Est-il grave d’enterrer l’idée d’un socle que tous doivent maîtriser ? Ce socle, comme plus généralement le souci d’élever le niveau des plus faibles, est légitimé par l’idée qu’une société doit à tous ses enfants de ne pas être handicapés par le degré de complexité qu’elle a atteint. Empiriquement, elle pourrait être étayée par une recherche qui mettrait en regard les compétences d’un échantillon d’individus de trente ans avec leur situation personnelle et sociale. Cependant, si le souci d’améliorer le niveau des élèves les plus faibles emprunte d’autres voies, un abandon du socle peut ne pas être très grave. Après tout, le Québec n’a pas de « socle commun » (voir « vu du Québec » dans le numéro 515 des Cahiers pédagogiques) et ses élèves faibles ont un score PISA 2012 (le premier décile de la distribution) nettement supérieur à la moyenne de ces élèves dans l’OCDE et davantage encore à leur moyenne en France, laquelle est inférieure de 10 points en maths et de 14 points pour la compréhension de l’écrit à la moyenne de l’OCDE. On peut craindre cependant que ce soit grave en France, où l’on a beaucoup de peine à enseigner d’une façon efficace pour les élèves les plus faibles. Le socle version 2006, malgré les limites de son implantation, s’est accompagné d’une légère progression (non significative) du premier décile du score PISA de 2006 à 2012, du moins en compréhension de l’écrit (+12) et en sciences (+7), sans doute simplement parce que le socle incitait les enseignants à se préoccuper davantage des élèves les plus faibles, alors qu’il faut évidemment craindre qu’un abandon du socle envoie un message inverse.

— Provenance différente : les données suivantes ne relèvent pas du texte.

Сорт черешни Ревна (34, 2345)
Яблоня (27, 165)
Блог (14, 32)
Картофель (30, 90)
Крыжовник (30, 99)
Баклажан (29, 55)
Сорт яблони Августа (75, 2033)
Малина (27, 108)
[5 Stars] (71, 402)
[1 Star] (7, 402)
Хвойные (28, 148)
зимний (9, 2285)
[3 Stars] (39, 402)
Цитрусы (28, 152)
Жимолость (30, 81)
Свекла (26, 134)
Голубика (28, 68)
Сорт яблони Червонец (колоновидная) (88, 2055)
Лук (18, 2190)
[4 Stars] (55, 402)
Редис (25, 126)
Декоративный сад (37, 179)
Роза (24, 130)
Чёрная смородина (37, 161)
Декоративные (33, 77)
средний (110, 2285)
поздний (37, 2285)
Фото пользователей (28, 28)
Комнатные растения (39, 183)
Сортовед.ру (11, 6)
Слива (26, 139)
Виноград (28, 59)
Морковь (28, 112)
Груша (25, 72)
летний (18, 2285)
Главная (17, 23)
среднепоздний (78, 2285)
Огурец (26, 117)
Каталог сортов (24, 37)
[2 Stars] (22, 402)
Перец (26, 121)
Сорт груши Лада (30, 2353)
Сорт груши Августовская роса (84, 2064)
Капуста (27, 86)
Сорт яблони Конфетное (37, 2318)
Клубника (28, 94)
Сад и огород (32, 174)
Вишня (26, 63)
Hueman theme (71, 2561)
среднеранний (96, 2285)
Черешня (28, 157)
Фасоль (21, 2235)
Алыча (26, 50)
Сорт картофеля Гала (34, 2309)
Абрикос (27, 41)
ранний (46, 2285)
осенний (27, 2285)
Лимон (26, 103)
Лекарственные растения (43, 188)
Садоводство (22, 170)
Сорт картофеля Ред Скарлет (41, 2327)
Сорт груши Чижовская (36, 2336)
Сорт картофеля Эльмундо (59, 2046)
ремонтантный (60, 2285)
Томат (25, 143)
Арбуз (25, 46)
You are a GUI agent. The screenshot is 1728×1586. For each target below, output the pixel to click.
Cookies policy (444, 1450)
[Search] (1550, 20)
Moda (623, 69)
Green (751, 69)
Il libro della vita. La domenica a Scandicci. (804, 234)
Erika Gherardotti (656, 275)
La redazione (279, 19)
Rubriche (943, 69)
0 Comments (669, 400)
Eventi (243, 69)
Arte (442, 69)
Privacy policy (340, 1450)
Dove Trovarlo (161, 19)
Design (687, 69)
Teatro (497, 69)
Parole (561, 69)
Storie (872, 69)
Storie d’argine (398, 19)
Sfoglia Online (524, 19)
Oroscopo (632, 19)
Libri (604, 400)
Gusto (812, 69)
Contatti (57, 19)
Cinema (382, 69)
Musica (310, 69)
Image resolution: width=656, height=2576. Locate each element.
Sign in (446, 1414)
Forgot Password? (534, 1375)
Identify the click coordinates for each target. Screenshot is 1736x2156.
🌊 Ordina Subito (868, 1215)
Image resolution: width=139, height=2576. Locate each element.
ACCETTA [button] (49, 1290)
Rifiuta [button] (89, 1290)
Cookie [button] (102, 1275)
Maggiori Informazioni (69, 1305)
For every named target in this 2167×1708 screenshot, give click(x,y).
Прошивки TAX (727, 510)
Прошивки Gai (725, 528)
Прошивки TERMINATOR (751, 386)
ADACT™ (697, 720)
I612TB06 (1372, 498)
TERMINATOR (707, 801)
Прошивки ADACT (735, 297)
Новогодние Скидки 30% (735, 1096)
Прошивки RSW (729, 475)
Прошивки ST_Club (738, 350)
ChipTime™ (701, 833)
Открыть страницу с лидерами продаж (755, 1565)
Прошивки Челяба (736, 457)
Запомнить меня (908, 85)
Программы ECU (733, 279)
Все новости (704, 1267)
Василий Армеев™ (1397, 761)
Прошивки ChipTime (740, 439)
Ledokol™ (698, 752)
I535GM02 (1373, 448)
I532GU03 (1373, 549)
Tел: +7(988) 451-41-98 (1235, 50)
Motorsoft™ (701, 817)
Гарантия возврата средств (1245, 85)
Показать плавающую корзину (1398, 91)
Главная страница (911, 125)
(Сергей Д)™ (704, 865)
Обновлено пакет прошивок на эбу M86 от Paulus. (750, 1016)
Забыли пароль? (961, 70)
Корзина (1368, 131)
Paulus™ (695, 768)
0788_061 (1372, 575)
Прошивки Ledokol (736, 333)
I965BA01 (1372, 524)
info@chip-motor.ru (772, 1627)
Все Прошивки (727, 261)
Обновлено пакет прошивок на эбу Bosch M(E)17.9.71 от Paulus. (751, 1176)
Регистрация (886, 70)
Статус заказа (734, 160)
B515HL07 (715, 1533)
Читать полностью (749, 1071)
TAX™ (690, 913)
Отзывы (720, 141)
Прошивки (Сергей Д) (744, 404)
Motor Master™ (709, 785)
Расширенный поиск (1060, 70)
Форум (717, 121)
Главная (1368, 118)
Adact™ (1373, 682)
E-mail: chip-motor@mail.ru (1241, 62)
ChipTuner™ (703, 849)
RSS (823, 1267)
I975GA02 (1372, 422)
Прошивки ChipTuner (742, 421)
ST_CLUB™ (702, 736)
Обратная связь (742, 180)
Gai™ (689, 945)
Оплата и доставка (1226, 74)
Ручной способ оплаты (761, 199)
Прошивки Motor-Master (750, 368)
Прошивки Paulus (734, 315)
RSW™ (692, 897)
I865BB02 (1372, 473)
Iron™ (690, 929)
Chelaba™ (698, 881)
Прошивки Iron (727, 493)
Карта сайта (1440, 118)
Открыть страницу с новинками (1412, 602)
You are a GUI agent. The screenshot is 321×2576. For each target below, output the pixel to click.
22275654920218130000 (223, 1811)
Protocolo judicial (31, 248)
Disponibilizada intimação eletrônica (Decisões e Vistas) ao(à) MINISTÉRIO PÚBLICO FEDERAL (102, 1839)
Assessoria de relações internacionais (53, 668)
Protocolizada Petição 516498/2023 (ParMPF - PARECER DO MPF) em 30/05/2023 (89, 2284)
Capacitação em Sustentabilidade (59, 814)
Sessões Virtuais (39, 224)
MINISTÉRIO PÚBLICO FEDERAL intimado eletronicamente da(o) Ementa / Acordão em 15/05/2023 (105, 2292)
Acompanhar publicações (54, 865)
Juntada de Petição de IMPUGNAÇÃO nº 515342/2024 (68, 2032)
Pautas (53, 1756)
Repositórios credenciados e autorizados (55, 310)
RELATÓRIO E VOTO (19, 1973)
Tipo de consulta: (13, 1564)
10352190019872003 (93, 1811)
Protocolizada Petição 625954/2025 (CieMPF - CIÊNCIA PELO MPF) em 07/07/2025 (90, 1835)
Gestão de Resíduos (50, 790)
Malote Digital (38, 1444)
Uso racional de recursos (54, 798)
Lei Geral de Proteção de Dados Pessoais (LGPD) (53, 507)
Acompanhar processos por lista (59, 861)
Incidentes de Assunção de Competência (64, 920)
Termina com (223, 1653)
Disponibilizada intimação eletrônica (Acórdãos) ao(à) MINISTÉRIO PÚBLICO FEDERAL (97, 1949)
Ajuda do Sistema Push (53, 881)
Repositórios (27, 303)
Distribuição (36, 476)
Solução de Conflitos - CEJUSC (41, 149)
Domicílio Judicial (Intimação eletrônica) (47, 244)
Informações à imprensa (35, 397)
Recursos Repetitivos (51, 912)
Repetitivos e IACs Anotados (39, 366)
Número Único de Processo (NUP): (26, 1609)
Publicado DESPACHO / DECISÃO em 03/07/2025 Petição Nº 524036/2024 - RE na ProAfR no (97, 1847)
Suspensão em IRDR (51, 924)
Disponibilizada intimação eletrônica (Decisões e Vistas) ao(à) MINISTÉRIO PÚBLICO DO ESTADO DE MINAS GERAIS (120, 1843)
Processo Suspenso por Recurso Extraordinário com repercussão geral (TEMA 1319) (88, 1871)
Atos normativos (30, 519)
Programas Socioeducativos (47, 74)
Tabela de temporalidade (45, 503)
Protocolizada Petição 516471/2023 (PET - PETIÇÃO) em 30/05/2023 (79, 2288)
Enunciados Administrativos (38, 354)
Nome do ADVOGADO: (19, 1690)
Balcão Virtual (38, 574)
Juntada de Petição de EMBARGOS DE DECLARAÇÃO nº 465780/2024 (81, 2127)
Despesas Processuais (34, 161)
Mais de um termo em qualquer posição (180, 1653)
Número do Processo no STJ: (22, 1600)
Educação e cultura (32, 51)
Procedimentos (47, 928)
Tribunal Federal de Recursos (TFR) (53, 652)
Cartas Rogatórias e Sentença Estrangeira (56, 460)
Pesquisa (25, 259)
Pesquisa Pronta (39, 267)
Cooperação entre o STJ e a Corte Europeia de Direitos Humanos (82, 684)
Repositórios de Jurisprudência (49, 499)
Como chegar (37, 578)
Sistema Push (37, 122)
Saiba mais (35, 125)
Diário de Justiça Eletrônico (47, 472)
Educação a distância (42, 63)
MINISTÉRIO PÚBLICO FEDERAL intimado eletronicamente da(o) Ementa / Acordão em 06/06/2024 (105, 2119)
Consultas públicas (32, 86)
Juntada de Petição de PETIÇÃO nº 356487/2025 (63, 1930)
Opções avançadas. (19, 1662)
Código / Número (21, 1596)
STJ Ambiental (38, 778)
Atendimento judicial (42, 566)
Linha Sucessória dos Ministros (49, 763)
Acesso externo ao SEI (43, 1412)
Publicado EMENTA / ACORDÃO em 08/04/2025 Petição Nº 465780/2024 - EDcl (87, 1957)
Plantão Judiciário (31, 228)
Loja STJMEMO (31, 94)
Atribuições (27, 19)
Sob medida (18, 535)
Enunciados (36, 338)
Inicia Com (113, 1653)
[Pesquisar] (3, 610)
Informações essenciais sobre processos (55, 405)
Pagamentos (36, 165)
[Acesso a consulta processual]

Ce texte soulève une autre question : puisqu’il propose non plus un « standard» – ce que les élèves doivent réellement maitriser – mais une direction, via la définition d’un idéal qu’il convient de viser et d’ailleurs aussi certaines indications sur la façon de s’en approcher, bref quelque chose qui s’approche de la notion de curriculum- que faut-il en penser à cette aune-là ?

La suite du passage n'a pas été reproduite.